Bangladeshi women susceptible to mosquito-borne diseases: study

Women in Bangladesh are more likely to become infected by diseases like chikungunya, dengue and zika. This is a representational photo of an aedes mosquito.

Women in Bangladesh are more likely to become infected by diseases like chikungunya, dengue and zika, suggests a new study by the Johns Hopkins Bloomberg School of Public Health, the Institut Pasteur in Paris and icddr,b.

This is because the mosquitoes that transmit such diseases remain in and around the household and women in Bangladesh spend 66 percent of their time during the day at home while men spend 45 percent at home, it says.

For the study, researchers investigated a 2012 chikungunya outbreak in Palpara, a village 60 miles outside the Bangladesh capital of Dhaka, according to a statement by the icddr,b.  

Symptoms of chikunguniya include rash or joint pain, fever, headache and backache. And it is transmitted by daytime biting aedes aegypti mosquito, which also spreads other diseases like dengue and zika.

The findings were published on November 7 in the Proceedings of the National Academy of Sciences, offer key insights into how health officials can combat other diseases that spread the same way, including zika.

The findings are important for Bangladesh as dengue cases reported in the country are more than 5000, which is higher than that reported since 2003.

The researchers interviewed 1,933 individuals from each of 460 households of the village. A total of 364 people (18 percent) reported having symptoms consistent with chikungunya between May 29 and December 1, 2012.

The research found that more than a quarter of human infections spread within the same household and that half of infections occurred in households less than 200 meters away.

“We had good reason to suspect that women in Bangladesh spend a lot more time at home than men” Emily Gurley, co-senior author and director of the emerging pathogens program at icddr,b says.

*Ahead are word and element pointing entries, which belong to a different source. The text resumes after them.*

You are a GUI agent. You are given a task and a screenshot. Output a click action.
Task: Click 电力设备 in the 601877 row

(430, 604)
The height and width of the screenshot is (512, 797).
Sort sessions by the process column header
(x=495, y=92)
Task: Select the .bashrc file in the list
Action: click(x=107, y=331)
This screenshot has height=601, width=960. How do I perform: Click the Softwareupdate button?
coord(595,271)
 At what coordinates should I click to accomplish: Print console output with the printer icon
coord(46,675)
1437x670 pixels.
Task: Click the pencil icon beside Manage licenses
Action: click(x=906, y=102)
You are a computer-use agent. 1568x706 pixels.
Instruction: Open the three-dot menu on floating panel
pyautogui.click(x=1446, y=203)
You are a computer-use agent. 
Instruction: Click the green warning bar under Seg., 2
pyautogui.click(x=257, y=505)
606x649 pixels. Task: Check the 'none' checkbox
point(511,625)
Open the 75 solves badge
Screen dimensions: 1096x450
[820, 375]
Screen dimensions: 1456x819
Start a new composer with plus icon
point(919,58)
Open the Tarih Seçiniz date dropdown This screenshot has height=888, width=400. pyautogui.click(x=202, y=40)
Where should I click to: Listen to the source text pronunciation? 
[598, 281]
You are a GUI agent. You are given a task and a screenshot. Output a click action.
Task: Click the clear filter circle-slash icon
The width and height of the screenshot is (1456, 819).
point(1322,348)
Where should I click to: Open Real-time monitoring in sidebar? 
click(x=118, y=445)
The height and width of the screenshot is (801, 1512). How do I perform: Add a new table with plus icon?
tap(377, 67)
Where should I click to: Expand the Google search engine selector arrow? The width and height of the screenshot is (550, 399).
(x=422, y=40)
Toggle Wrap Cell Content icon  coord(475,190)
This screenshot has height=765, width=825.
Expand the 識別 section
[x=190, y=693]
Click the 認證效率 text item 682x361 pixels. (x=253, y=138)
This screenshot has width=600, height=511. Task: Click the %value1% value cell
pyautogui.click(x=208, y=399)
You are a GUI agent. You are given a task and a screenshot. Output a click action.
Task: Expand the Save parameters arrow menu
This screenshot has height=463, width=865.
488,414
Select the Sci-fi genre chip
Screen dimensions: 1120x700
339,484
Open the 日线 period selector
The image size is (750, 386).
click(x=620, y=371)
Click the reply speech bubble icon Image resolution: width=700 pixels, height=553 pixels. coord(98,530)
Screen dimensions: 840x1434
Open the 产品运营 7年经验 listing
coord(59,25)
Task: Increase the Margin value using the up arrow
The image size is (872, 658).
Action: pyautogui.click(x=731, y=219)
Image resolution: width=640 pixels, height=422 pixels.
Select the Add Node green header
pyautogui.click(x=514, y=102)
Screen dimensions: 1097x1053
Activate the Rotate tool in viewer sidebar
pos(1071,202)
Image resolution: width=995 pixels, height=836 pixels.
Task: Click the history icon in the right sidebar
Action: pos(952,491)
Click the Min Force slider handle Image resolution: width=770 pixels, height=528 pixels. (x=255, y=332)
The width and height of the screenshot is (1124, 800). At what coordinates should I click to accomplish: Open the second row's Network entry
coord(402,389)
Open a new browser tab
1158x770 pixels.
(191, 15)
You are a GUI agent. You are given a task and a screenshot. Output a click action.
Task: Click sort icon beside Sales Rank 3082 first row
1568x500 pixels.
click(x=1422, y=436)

“However, this study allowed us to quantify exactly how big this difference is and to demonstrate how this could be responsible for increased risk of infection by some mosquito-borne pathogens.

Outbreaks of viruses such as dengue and zika that are spread by the same mosquito as chikungunya are likely to disproportionately affect women in such communities, too”.

Overall, the researchers found that women in Palpara were 1.5 times more likely to develop chikungunya than men. The researchers also found that coils designed to repel mosquitoes did not work to prevent transmission in this region.